(SOURCE INFORMATION Opens)

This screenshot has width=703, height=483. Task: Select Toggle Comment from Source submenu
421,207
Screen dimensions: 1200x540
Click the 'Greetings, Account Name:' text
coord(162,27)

(SOURCE INFORMATION Closes)

> **ACTIVITY**:
Copy out every record again, letter for letter.

> **EXERCISE RESPONSE**:
This screenshot has width=703, height=483. Task: Select Toggle Comment from Source submenu
421,207
Screen dimensions: 1200x540
Click the 'Greetings, Account Name:' text
coord(162,27)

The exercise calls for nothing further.